- [WHAT YOU WILL DO] Emit an exact copy of the lines running from the start of the records to the line containing "Given: Select the", both included.

++++ EXERCISE INPUTS ++++

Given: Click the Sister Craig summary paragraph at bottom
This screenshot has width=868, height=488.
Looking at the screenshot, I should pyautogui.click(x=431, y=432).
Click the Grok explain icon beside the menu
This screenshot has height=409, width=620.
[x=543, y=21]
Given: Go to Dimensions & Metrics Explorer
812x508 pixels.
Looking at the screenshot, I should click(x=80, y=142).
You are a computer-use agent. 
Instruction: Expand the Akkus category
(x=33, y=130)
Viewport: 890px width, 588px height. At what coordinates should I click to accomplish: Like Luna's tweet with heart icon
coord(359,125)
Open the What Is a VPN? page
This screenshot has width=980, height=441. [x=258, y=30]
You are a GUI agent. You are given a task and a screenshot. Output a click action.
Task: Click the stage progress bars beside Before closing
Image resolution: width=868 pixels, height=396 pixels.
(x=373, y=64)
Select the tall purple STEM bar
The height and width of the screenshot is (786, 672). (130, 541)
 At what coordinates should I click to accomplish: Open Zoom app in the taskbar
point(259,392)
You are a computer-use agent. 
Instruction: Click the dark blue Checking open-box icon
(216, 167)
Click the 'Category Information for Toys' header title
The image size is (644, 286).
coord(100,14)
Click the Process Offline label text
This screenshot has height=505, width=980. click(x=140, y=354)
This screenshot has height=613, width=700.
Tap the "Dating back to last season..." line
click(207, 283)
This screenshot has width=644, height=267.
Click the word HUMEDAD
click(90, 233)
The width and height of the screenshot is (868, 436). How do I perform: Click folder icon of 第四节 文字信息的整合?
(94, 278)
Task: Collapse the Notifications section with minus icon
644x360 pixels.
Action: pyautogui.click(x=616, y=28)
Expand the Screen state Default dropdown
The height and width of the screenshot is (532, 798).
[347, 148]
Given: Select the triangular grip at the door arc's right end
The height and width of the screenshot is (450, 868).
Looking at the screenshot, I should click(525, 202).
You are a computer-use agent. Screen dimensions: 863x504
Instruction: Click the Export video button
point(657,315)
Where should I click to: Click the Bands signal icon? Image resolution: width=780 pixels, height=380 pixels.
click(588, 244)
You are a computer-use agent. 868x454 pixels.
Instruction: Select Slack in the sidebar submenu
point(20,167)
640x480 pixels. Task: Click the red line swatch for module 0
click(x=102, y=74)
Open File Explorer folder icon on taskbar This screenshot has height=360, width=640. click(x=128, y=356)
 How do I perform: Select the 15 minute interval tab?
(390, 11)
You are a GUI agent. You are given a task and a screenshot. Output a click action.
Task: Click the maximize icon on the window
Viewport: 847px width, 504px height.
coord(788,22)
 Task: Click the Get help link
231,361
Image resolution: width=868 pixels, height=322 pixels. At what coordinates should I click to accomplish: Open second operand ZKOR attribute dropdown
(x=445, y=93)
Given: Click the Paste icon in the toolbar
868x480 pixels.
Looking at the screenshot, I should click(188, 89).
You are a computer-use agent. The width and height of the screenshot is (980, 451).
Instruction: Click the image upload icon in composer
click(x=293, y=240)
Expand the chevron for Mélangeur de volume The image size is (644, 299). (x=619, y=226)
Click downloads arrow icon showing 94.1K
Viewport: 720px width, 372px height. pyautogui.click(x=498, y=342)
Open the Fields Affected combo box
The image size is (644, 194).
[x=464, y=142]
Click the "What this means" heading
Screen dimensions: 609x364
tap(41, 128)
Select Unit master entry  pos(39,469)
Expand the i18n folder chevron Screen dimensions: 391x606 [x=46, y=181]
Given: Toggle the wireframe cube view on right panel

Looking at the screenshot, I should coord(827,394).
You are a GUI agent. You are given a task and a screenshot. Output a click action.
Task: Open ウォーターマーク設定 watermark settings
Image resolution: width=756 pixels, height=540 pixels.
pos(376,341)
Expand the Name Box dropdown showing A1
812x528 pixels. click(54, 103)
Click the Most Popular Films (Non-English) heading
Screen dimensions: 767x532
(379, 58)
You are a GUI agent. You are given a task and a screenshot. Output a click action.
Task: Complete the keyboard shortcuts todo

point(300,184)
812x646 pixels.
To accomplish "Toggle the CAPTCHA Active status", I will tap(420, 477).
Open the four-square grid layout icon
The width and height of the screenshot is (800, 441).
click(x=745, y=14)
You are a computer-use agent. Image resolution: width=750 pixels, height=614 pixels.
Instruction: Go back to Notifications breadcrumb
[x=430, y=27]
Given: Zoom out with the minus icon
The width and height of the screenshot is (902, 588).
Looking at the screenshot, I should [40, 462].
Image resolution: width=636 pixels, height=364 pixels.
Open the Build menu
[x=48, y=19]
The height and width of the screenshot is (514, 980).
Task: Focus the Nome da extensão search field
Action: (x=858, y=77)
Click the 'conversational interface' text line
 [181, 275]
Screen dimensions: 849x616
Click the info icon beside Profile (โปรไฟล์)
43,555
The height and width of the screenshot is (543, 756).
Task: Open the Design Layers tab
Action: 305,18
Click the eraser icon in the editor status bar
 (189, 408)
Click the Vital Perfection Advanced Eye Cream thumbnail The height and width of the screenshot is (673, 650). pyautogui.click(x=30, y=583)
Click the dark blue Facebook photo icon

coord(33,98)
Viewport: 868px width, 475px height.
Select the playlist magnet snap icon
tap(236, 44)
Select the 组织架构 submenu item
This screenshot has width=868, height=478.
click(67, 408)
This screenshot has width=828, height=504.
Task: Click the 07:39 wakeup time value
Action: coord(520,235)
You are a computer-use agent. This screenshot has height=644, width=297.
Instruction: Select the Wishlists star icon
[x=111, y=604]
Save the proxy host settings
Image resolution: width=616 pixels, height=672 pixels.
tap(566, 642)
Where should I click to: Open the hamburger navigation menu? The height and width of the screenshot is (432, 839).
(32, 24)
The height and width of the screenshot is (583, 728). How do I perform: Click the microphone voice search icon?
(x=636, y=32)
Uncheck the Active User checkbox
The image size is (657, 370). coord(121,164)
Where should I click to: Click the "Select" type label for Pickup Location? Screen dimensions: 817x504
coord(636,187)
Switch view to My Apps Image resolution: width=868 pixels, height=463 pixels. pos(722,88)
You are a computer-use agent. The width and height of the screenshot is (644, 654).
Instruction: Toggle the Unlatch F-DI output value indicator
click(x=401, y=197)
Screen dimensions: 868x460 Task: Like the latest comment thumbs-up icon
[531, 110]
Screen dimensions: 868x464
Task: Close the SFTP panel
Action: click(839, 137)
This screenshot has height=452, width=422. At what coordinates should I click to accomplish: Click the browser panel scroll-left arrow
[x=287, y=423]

++++

- [ANSWER TO THE EXERCISE]
Given: Click the Sister Craig summary paragraph at bottom
This screenshot has width=868, height=488.
Looking at the screenshot, I should pyautogui.click(x=431, y=432).
Click the Grok explain icon beside the menu
This screenshot has height=409, width=620.
[x=543, y=21]
Given: Go to Dimensions & Metrics Explorer
812x508 pixels.
Looking at the screenshot, I should click(x=80, y=142).
You are a computer-use agent. 
Instruction: Expand the Akkus category
(x=33, y=130)
Viewport: 890px width, 588px height. At what coordinates should I click to accomplish: Like Luna's tweet with heart icon
coord(359,125)
Open the What Is a VPN? page
This screenshot has width=980, height=441. [x=258, y=30]
You are a GUI agent. You are given a task and a screenshot. Output a click action.
Task: Click the stage progress bars beside Before closing
Image resolution: width=868 pixels, height=396 pixels.
(x=373, y=64)
Select the tall purple STEM bar
The height and width of the screenshot is (786, 672). (130, 541)
 At what coordinates should I click to accomplish: Open Zoom app in the taskbar
point(259,392)
You are a computer-use agent. 
Instruction: Click the dark blue Checking open-box icon
(216, 167)
Click the 'Category Information for Toys' header title
The image size is (644, 286).
coord(100,14)
Click the Process Offline label text
This screenshot has height=505, width=980. click(x=140, y=354)
This screenshot has height=613, width=700.
Tap the "Dating back to last season..." line
click(207, 283)
This screenshot has width=644, height=267.
Click the word HUMEDAD
click(90, 233)
The width and height of the screenshot is (868, 436). How do I perform: Click folder icon of 第四节 文字信息的整合?
(94, 278)
Task: Collapse the Notifications section with minus icon
644x360 pixels.
Action: pyautogui.click(x=616, y=28)
Expand the Screen state Default dropdown
The height and width of the screenshot is (532, 798).
[347, 148]
Given: Select the triangular grip at the door arc's right end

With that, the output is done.